The regiment is titled as a regiment of rangers; this distinguishes it from the majority of real infantry regiments in the British Army at the time (the only regiment of rangers at the time was the Royal Irish Rangers).

As the regiment has the geographical name Wessex in its name and Gibraltar keep on its cap badge, it may be assumed that it is from the west of England, and its forebears were at the Great Siege of Gibraltar.
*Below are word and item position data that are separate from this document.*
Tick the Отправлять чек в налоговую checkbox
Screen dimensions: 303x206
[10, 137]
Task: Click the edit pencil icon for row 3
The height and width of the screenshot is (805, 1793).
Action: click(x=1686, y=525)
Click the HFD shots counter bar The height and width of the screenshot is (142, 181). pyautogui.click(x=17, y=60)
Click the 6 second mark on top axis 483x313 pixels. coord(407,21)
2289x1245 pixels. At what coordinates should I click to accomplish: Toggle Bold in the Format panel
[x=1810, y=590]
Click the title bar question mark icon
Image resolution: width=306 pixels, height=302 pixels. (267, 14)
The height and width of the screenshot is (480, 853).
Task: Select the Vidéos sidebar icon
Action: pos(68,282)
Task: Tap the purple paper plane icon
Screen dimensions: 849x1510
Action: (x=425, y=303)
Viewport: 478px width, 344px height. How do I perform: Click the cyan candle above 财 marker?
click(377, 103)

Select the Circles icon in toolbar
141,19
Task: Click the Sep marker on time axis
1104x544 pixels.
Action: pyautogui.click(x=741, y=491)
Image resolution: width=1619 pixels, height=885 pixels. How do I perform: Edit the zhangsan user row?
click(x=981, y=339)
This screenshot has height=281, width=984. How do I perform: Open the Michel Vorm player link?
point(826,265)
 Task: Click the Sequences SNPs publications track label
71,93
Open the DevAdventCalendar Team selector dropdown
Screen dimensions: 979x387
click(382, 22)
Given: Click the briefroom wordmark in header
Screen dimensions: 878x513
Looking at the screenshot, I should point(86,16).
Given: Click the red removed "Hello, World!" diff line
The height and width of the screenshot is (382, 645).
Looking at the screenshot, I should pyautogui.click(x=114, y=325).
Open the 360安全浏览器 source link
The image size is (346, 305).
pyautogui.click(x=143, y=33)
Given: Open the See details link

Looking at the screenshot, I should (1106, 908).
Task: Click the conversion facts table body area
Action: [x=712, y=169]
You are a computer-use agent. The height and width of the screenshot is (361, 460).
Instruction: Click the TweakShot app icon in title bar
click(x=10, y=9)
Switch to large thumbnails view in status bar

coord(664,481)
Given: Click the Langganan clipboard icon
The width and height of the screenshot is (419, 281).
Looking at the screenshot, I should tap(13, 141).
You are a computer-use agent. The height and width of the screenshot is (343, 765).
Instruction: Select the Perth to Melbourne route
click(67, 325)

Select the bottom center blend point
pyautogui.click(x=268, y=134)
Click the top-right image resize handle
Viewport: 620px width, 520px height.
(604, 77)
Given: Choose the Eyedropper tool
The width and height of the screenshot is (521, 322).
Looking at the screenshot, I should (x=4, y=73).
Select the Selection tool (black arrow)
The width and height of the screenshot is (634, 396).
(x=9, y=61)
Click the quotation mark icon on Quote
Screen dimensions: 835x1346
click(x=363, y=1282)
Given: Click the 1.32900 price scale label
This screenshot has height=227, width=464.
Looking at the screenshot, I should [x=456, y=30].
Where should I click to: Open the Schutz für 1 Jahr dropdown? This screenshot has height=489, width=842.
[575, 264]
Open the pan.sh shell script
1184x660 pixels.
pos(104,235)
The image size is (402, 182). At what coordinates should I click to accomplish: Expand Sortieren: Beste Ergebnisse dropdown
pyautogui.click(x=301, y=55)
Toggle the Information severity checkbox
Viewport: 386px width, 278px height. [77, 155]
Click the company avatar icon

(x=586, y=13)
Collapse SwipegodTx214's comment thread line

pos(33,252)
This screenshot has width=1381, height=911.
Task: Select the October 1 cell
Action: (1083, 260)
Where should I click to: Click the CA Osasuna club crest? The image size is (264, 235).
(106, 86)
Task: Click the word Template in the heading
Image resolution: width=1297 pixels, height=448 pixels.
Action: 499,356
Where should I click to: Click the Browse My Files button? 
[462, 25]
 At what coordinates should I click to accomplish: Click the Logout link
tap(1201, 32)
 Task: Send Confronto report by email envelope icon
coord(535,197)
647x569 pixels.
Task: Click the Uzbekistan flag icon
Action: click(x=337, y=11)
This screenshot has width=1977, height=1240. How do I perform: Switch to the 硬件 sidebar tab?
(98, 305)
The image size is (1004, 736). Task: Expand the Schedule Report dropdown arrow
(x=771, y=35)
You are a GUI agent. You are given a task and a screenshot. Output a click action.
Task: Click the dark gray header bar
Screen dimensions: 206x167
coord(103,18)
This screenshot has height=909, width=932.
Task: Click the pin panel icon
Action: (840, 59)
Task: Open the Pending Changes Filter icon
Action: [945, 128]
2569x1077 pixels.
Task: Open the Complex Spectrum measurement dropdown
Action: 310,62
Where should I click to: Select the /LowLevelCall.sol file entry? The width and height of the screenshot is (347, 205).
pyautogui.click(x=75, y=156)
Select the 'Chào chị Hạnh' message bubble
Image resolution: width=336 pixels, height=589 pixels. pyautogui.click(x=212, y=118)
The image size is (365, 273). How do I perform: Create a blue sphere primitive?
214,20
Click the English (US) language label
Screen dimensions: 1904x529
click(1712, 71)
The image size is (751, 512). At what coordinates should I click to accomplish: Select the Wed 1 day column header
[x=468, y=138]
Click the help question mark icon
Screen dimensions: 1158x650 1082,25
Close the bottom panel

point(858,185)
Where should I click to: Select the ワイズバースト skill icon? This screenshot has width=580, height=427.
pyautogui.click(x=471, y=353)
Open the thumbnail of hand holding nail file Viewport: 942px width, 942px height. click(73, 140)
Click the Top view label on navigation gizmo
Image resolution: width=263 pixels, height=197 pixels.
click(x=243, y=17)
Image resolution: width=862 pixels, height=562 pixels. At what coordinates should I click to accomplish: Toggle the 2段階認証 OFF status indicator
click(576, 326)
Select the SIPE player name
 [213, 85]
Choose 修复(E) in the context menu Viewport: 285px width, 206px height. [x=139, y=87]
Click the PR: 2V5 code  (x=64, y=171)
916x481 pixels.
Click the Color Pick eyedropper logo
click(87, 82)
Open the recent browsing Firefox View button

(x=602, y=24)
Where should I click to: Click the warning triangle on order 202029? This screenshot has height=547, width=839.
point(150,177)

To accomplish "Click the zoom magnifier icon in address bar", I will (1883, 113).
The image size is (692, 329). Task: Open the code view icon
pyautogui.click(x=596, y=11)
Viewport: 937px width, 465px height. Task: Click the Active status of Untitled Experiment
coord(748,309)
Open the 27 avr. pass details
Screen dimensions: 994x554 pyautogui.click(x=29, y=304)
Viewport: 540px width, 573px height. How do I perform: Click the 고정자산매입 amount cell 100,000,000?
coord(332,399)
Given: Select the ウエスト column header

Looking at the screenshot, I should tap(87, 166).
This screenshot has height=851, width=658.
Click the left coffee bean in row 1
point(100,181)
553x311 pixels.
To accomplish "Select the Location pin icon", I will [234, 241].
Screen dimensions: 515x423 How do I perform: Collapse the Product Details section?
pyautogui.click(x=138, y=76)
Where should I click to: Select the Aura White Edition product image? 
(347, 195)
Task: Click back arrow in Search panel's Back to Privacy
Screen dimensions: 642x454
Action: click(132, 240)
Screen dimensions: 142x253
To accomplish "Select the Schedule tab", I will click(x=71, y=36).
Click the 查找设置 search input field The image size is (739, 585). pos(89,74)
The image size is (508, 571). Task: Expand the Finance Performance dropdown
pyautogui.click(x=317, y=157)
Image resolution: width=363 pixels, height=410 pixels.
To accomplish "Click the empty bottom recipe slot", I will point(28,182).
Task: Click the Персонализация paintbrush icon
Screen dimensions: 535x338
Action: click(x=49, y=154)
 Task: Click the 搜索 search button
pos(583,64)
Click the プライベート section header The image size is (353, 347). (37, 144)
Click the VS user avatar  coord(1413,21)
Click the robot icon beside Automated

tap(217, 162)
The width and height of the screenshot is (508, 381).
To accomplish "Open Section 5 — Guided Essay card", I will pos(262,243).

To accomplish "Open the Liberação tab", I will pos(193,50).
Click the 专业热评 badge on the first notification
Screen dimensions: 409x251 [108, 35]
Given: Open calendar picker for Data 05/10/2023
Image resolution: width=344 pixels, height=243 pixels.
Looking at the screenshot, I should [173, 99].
It may also be assumed that the regiment is part of the Prince of Wales' Division, even thought the Wessex Rangers cap badge is a copy of the Northamptonshire Regiment cap badge, with the Gibraltar and Talavera scrolls changed and a crown added.

==Syndication==
The series was screened on British movie channel Talking Pictures TV in 2016, with a further screening which commenced in December 2018.